▶ Task item
Every line containing "button" should be identified and copied from the data below.

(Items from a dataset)
#####
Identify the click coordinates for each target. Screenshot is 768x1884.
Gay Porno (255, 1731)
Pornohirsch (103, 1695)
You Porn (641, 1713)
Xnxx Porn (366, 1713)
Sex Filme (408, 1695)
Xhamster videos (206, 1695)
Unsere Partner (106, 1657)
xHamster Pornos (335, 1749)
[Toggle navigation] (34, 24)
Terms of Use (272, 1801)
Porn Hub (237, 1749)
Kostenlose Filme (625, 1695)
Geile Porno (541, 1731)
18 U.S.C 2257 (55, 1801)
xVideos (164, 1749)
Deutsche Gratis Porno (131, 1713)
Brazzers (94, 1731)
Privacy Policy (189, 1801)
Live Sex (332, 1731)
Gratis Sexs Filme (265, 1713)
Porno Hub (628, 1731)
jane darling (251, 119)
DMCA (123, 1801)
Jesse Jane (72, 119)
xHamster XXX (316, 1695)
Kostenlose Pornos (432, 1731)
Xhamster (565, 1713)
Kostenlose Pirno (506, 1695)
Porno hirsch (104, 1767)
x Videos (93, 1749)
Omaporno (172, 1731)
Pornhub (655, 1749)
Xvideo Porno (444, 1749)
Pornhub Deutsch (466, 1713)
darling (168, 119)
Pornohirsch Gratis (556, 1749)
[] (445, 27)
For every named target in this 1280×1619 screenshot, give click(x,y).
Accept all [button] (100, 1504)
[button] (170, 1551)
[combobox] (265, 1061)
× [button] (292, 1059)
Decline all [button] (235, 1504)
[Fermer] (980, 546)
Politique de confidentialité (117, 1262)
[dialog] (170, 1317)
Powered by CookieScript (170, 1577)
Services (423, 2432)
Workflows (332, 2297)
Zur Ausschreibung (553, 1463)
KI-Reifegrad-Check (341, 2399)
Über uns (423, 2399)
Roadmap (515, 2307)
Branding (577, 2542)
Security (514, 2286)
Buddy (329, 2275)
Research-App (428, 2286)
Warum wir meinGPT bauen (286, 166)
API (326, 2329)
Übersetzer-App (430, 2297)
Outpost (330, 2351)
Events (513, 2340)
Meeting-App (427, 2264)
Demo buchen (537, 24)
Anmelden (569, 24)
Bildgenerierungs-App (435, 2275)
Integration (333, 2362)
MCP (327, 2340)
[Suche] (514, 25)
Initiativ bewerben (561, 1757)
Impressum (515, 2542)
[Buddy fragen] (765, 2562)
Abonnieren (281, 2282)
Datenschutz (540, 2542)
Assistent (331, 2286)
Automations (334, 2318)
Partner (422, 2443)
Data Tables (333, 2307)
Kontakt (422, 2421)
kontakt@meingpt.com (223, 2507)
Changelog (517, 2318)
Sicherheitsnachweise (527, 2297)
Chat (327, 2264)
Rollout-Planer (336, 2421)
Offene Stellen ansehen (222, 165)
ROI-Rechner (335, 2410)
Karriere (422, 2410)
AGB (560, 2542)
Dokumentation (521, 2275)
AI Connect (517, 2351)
#####
▶ Solution below
Accept all [button] (100, 1504)
[button] (170, 1551)
× [button] (292, 1059)
Decline all [button] (235, 1504)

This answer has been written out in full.